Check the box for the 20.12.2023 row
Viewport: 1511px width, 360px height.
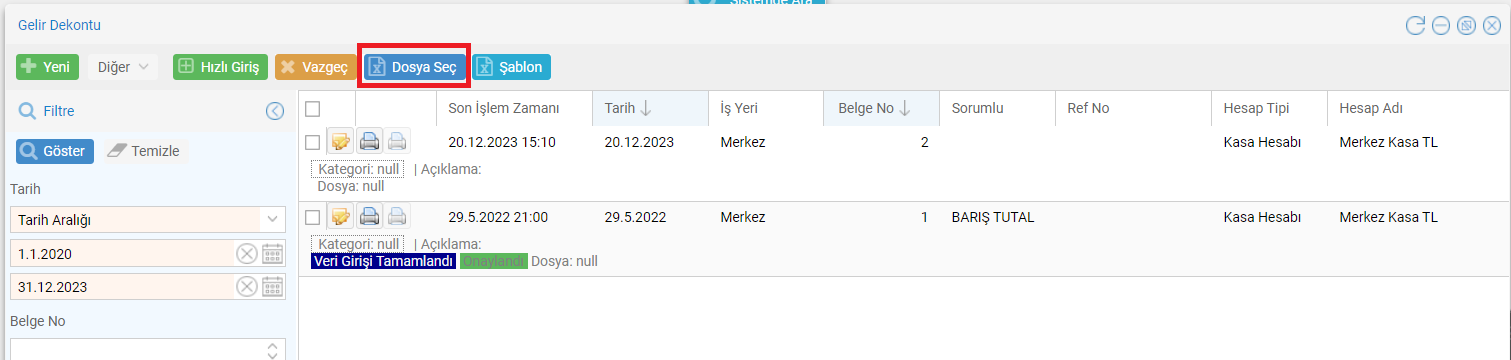313,143
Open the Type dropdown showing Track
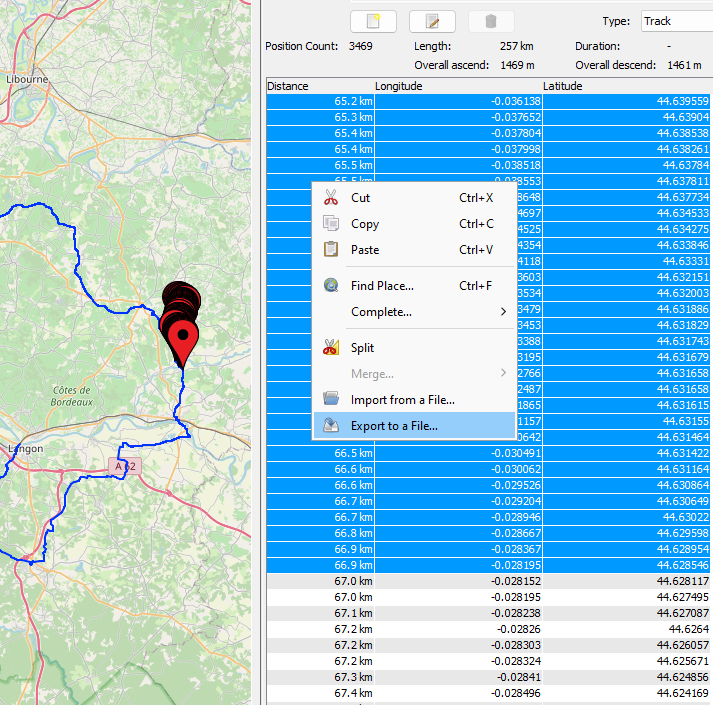Screen dimensions: 713x705 (x=674, y=21)
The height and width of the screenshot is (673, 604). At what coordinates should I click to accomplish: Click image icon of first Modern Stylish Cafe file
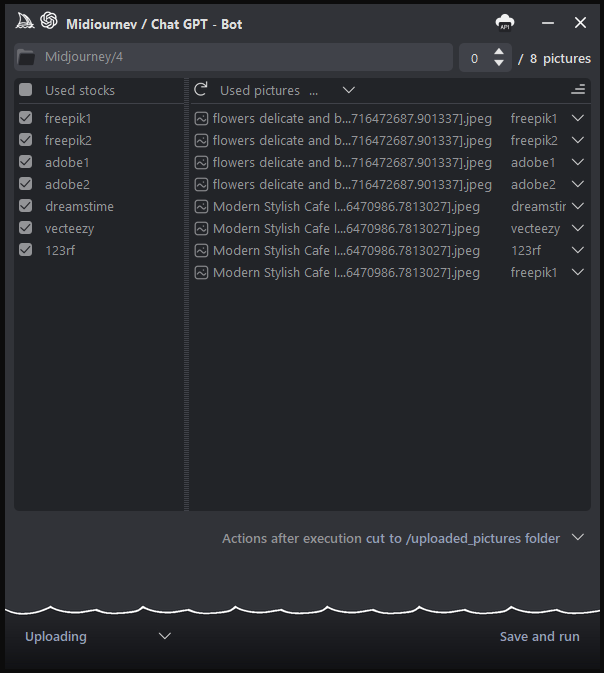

§ **EXERCISE**
Set down word for word the lines beginning with the one containing "Viewport: 1511px width, 360px height." and ending with the last line of the listing, inclusive. Omit every picture.

§ **SOLUTION TO THE EXERCISE**
Viewport: 1511px width, 360px height.
313,143
Open the Type dropdown showing Track
Screen dimensions: 713x705 (x=674, y=21)
The height and width of the screenshot is (673, 604). At what coordinates should I click to accomplish: Click image icon of first Modern Stylish Cafe file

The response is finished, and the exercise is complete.